T's 0.89% Drop on $250M Surge in Volume Ranks 450th in Market Activity
. 11, 2025, . The move followed mixed macroeconomic signals and sector-specific dynamics impacting financial assets.
Analysts noted the stock's volume surge reflected heightened retail participation amid shifting risk appetite, though institutional outflows remained muted. Sector rotation toward defensive plays limited broader market gains, with fixed-income volatility contributing to reduced equity exposure. The company's recent earnings guidance had already tempered near-term expectations, with investors recalibrating to a slower earnings growth trajectory.
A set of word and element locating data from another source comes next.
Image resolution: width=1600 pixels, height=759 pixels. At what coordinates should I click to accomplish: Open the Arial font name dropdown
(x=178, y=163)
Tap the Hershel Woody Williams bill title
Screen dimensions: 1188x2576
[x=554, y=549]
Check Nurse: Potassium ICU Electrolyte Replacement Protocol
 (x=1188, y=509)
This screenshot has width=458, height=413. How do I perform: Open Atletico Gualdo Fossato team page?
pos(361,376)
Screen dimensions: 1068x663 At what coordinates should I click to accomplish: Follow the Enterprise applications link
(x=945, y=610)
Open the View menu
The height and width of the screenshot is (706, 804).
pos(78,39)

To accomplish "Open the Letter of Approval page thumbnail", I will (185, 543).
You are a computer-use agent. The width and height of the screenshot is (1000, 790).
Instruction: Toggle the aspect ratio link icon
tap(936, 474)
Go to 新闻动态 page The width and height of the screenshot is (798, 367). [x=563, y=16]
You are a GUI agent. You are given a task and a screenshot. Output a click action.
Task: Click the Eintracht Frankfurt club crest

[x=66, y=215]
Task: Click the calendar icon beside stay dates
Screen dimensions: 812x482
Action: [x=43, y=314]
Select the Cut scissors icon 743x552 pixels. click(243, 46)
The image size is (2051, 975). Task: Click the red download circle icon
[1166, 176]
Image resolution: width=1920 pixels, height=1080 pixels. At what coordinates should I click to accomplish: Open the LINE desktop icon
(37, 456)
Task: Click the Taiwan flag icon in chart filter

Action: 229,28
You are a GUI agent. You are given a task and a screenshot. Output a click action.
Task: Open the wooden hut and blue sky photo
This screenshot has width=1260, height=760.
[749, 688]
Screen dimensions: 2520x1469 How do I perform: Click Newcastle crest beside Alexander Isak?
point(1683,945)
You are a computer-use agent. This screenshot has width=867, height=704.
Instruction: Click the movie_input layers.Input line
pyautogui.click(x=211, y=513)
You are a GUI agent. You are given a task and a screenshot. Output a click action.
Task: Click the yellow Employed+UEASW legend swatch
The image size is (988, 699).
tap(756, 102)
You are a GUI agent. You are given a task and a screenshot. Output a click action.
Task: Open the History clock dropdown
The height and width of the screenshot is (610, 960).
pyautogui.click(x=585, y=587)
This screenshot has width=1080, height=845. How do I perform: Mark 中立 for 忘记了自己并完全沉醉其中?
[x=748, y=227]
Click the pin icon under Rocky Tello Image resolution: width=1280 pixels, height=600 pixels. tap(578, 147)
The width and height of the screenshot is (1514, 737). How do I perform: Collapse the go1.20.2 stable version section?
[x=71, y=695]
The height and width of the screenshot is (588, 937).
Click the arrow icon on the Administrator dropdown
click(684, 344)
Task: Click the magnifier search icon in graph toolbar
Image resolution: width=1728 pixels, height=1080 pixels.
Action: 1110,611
To set up this “top-volume 500” day-trading back-test accurately, I need to pin down a few implementation details and confirm some assumptions. Once those are fixed, I can pull the required data automatically and run the test for you. Key points that still need confirmation: 1. Market universe • Should I screen across all listed U.S. common stocks (NYSE + Nasdaq + Amex), or a different universe (e.g., only S&P 1500 constituents, only Chinese A-shares, etcETC--.)? 2. Ranking & trade timing • Ranking metric – Daily dollar volume (price × shares) or share volume? • Selection timestamp – Use the current day’s close (T) to rank, buy at that same close, and exit at next-day close (T+1)? • Weighting – Equal-weight each of the 500 names, or volume-weighted? 3. Transaction costs / slippage • Should I include a per-trade cost assumption (e.g., 1 bp each side) or ignore costs? 4. Benchmark (optional) • If you’d like a benchmark (e.g., SPY) for relative performance, let me know. Please confirm or amend these items, and I’ll proceed to retrieve the data and run the back-test.